Voici une trame que j’utilise régulièrement chez des industriels et logisticiens :

  • 1. Fixer des objectifs réalistes et chiffrés
    Par exemple :
    • –15 % d’émissions liées au transport en 3 ans
    • –20 % de consommation énergétique par m² d’entrepôt
    • –30 % d’usage de plastique à usage unique dans les emballages

    Des objectifs clairs évitent les initiatives dispersées et les effets d’annonce.

  • 2. Prioriser les actions à ROI court
    Cibler en premier :
    • Les optimisations transport (tournées, taux de remplissage, km à vide)
    • L’éclairage LED et la gestion intelligente des énergies
    • La réduction des volumes d’emballages

    Ces actions financent souvent les investissements plus lourds.

  • 3. Monter 2 ou 3 pilotes solides, pas 15 projets dispersés
    Par exemple :
    • Un pilote de mutualisation de flux avec un autre chargeur sur une zone donnée
    • Un entrepôt « modèle » sur la partie énergie et organisation
    • Un segment de clients B2B testé en emballages réutilisables

    Chaque pilote doit avoir des KPI clairs : CO₂, coûts, qualité de service, satisfaction des équipes.

  • 4. Industrialiser ce qui fonctionne vraiment
    Trop d’initiatives s’arrêtent au stade « pilote réussi, communiqué, oublié ». Il faut :
    • Documenter les process
    • Former les équipes d’autres sites
    • Mettre à jour les référentiels (transporteurs, emballages, schémas logistiques)

    L’industrialisation est souvent plus difficile que le pilote. C’est pourtant là que se situent les vrais gains.

  • 5. Impliquer les opérationnels dès le début
    Une logistique verte pensée uniquement en direction générale finit dans les tiroirs. Les meilleurs leviers viennent souvent :
    • Des exploitants qui voient les camions partir à moitié vides
    • Des préparateurs qui savent quels emballages sont aberrants
    • Des chauffeurs qui connaissent les vraies contraintes de terrain

    Les intégrer, c’est éviter les belles idées irréalistes.

Les erreurs classiques à éviter quand on parle de logistique verte

Pour terminer, quelques pièges que je retrouve encore trop souvent :

  • Se focaliser sur un seul maillon (souvent le transport aval) et oublier le reste : amont, entrepôts, emballages, schémas de distribution.
  • Comparer uniquement les coûts immédiats sans intégrer les risques climatiques futurs, les taxes carbone, les contraintes réglementaires en préparation.
  • Lancer des projets pour la communication plutôt que pour l’efficacité opérationnelle. Les équipes voient la différence très vite… et se démotivent.
  • Surcharger les KPI : mieux vaut suivre 5 indicateurs clés bien mesurés que 40 partiellement fiables.
  • Ignorer la formation : un TMS ou un WMS « vert » mal utilisé n’apporte aucun gain concret.

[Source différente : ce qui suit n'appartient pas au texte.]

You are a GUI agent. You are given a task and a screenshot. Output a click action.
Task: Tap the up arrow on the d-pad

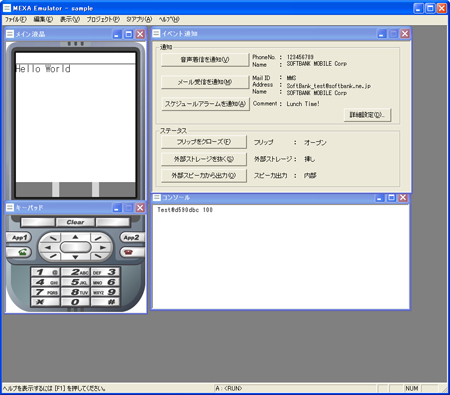tap(75, 237)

La transition vers une logistique verte ne se fera pas avec des slogans, mais avec des décisions très concrètes, parfois peu spectaculaires : réorganiser un plan de tournées, revoir l’implantation d’un entrepôt, changer de gamme de cartons, installer des LED. Ce sont ces « petits » choix, répétés sur des milliers de palettes et de kilomètres, qui feront la différence.

La question est simple : sur votre site, cette année, quels sont les trois leviers que vous pouvez activer dès maintenant pour réduire à la fois vos émissions et vos coûts ? Une fois identifiés, le reste n’est plus de la théorie, mais du pilotage d’exploitation.